→ **Excerpted passage**
Our arrangement was to meet
at the elevator that brings you up to the top ( big enough to fit a small truck
in, and it did.) I wandered around the ramparts and compound for what seemed
like at least a half hour before finally finding the place. In the meantime,
I’d come across a museum on the grounds, about the history of the fortress.,
with explanations in English, which we’d been hard put to find through our wanderings
around the compound. So, we went back, toured through the museum, and learned
some more about the castle’s history. In
the entry hall, they had an area with period dress ups for kids. Throughout the museum, we kept encountering
children in costumes. One was being pushed, all dressed up, in a wheel chair.
It added a nice touch.
I’d mentioned Canelletto, the artist, before. We’d fortuitously discovered, through
a book in our house, that he’d painted many scenes of Pirna, a a town near
here, in the 1770’s. At the castle, we
also discovered that one of the Kings, a George I believe, had also
commissioned Canelletto to paint scenes of the castle. Today we visited Pirna, and walked around the
old marketplace, where some of the buildings are still recognizable from the
Canelletto paintings. The woman at the tourist office told us that he painted
twelve scenes of Pirna. None of the originals are there, but some are in
Dresden, so we may see them there if we have the time. They did have photos of
all of them, and a meticulously painted copy of one by a well -known Pirna
artist. I know that one is at the National Gallery in DC, which means we
probably saw it when we visited the Canelletto show there a few years ago, and
probably some of the others, too. But of course the name Pirna didn’t mean
anything to me at that time.

Item position entries:
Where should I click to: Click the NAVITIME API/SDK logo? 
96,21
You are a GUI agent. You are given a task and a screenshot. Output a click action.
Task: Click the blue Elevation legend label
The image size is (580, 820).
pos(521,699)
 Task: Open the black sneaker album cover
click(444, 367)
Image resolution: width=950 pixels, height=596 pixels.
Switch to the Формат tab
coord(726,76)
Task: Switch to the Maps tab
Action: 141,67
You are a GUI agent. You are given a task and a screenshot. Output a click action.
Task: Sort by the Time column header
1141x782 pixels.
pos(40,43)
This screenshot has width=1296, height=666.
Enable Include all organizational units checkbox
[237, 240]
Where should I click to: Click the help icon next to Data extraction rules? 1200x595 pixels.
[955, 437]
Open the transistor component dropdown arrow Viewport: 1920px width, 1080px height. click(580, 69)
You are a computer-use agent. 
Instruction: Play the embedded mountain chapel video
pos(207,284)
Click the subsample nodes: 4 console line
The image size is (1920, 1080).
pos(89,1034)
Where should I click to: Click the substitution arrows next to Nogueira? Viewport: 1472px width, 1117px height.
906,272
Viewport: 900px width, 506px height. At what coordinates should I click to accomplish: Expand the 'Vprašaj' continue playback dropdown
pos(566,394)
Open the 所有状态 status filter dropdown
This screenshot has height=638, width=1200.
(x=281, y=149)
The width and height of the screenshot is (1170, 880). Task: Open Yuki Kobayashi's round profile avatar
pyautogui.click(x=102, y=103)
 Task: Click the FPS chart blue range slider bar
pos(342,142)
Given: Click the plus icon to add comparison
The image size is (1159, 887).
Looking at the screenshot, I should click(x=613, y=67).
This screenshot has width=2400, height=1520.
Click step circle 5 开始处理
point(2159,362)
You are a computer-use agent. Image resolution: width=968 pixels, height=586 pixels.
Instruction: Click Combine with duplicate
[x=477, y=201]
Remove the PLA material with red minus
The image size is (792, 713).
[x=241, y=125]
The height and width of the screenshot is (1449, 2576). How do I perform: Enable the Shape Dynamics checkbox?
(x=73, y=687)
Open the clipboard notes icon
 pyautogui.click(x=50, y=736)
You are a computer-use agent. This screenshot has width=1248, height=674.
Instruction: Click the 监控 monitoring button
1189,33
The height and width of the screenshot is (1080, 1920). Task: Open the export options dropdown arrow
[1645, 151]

→ **Challenge 1**
Return everything in the travel passage from "Our arrangement was" down to "a nice touch.".
→ **Challenge 2**
According to the woman at the tourist office in the travel passage, how many scenes of Pirna did Canelletto paint?

→ **Exercise solution 1**
Our arrangement was to meet
at the elevator that brings you up to the top ( big enough to fit a small truck
in, and it did.) I wandered around the ramparts and compound for what seemed
like at least a half hour before finally finding the place. In the meantime,
I’d come across a museum on the grounds, about the history of the fortress.,
with explanations in English, which we’d been hard put to find through our wanderings
around the compound. So, we went back, toured through the museum, and learned
some more about the castle’s history. In
the entry hall, they had an area with period dress ups for kids. Throughout the museum, we kept encountering
children in costumes. One was being pushed, all dressed up, in a wheel chair.
It added a nice touch.

→ **Exercise solution 2**
Twelve.